La encíclica Fides et ratio crea el sistema de referencias adecuado para enfocar uno de los temas no resueltos de la modernidad: el pesimismo engendrado por la supuesta incapacidad de la razón humana para conocer verdades fuera del campo de lo experimental. En este paisaje cultural, Juan Pablo II argumenta la capacidad de la razón humana para alcanzar -de acuerdo con la naturaleza limitada de lo humano- las verdades fundamentales de la existencia: la espiritualidad e inmortalidad del alma; la posibilidad de formular juicios no sólo auténticos, sino sobre todo verdaderos; la capacidad de captar el bien y de seguir la norma moral. Es decir, de responder racionalmente a aquellas cuestiones últimas ante las que el conocimiento científico-experimental permanece mudo. No es, por lo tanto, extraño el interés también académico y alejado de la geografía católica, con que fue recibido aquel documento.

Tal vez una de las esferas semánticas a las que el Papa haya dedicado mayor esfuerzo clarificador sea la del amor humano, la relación amorosa interpersonal y todo lo que con ella se relaciona: la familia, el matrimonio, o la sexualidad humana. La comprensión de la moral cristiana acerca de esas realidades se hace hoy extraordinariamente difícil, como consecuencia de la confusión antropológica. Lo verdaderamente problemático no es la estructura de la norma moral, sino la debilidad de la reflexión sobre los conceptos de naturaleza humana y de persona. Consciente de esta situación, Juan Pablo II dedicó una larga serie de audiencias a explicitar detalladamente los fundamentos antropológicos, filosóficos y escriturísticos del tema del amor.

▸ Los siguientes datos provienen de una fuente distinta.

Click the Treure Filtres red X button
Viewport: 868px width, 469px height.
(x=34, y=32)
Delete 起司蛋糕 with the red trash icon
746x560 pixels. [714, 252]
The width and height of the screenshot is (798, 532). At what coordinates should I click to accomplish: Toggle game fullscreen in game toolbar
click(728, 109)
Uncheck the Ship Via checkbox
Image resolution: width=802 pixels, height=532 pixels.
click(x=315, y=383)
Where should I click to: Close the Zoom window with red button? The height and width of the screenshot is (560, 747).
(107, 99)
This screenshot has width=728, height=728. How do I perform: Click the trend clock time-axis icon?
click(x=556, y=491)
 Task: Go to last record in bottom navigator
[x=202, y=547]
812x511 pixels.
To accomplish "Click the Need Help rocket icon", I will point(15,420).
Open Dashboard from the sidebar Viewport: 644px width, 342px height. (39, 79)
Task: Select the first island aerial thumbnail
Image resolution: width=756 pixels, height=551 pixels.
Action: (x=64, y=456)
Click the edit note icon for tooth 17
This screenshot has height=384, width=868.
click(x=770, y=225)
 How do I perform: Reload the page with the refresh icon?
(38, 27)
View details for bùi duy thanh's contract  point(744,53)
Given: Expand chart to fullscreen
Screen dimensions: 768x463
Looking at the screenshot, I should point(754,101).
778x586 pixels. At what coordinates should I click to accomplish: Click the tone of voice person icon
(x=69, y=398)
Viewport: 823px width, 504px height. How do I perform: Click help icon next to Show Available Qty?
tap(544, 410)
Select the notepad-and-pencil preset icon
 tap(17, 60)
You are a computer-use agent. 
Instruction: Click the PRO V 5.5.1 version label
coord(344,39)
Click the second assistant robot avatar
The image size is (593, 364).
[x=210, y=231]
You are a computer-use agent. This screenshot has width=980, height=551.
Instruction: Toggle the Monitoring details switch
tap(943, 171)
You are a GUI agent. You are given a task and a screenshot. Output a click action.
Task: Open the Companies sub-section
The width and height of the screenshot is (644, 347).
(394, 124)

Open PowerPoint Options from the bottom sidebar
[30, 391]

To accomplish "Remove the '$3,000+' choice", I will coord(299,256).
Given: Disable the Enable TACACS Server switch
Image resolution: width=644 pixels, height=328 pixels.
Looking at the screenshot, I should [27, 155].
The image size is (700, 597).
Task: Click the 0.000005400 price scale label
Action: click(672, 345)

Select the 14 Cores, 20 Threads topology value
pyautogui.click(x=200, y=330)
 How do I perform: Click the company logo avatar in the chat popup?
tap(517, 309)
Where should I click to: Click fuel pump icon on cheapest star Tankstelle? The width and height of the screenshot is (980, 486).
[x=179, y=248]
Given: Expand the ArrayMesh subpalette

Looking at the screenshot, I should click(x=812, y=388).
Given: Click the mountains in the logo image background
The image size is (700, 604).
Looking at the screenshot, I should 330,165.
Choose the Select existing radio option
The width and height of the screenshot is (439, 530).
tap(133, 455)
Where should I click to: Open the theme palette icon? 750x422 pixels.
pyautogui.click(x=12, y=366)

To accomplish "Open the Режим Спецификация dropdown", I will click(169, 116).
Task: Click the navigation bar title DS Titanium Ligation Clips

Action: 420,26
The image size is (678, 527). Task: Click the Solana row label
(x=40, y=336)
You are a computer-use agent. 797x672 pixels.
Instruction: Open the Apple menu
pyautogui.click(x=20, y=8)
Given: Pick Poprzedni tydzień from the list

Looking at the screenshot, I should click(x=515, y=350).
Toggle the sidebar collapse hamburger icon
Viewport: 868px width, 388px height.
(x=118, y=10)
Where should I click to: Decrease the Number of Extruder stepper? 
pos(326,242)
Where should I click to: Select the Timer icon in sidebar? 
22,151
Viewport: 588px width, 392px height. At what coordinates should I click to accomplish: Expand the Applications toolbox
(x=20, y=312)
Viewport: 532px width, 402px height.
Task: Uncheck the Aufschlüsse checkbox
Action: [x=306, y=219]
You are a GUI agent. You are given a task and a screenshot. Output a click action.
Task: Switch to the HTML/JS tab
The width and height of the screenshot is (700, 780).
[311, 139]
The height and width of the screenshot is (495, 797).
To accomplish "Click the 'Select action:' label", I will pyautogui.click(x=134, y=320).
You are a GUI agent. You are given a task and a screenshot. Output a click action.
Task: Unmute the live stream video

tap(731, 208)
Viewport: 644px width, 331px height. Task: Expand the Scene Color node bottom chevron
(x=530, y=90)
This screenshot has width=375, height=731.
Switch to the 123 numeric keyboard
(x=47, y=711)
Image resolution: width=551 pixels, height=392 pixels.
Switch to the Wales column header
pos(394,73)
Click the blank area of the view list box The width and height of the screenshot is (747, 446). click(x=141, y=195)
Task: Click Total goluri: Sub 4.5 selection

Por todo esto, la enseñanza de Juan Pablo II no es la repetición de una serie de postulados dogmáticos, ni se identifica con la formulación condensada de un catecismo de afirmaciones. El mensaje que Juan Pablo II comunica en el campo de la moral no carga al hombre de deberes que no entiende, sino que le ayuda a entender que la aceptación de determinadas responsabilidades morales es el único modo para llegar a ser lo que se es; es decir, persona humana. Naturalmente, esta gigantesca tarea de rehacer los parámetros conceptuales de una época exigía medios extraordinarios, puesto que de lo que se trataba era de invertir una de las más populares pretensiones culturales de nuestra época que, como ustedes saben, es la subjetivización del hecho religioso.

Quizás su última gran tarea de rehacer un sistema común de referencias la haya realizado Juan Pablo II con su ancianidad, su enfermedad y su muerte. La decadencia biológica del ser humano aparece silenciada a menudo en nuestro paisaje cultural. Problematizada, como está, la debilidad física es señalada como escándalo. Creo que él ha transmitido nítidamente la verdad de que la vida humana conduce a la muerte como a su final, pero no como a su sentido último. Es más, que la vulnerabilidad física, y los límites que ella trae consigo, son una revelación de la estructura de lo humano desde la que recibe nueva luz el sentido de la responsabilidad de la propia vida. Y que ignorar esa revelación es lo mismo que resignarse a vivir en un nivel inferior a lo humano.